Exercise description:
Scan the records below. Report the number of lines containing the word "agent", and nothing more.

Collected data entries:
BEGIN
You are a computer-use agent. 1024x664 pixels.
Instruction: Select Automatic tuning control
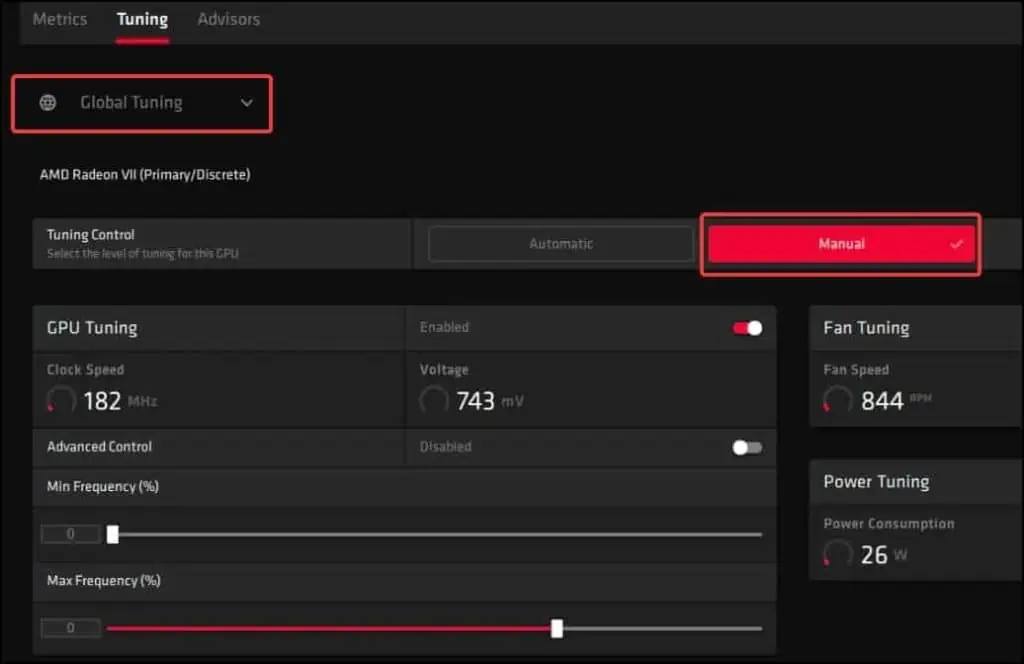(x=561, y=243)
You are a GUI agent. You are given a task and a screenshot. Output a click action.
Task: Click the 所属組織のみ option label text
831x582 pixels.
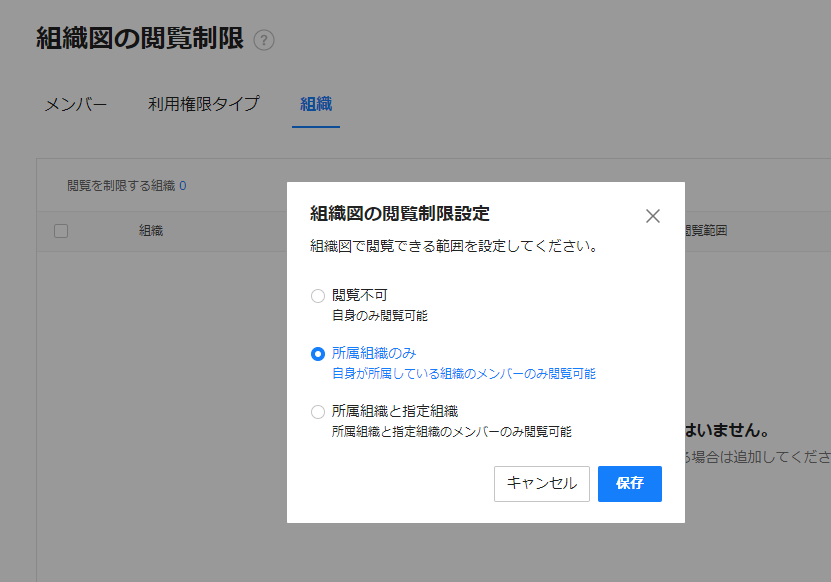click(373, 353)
END
Completed task:
2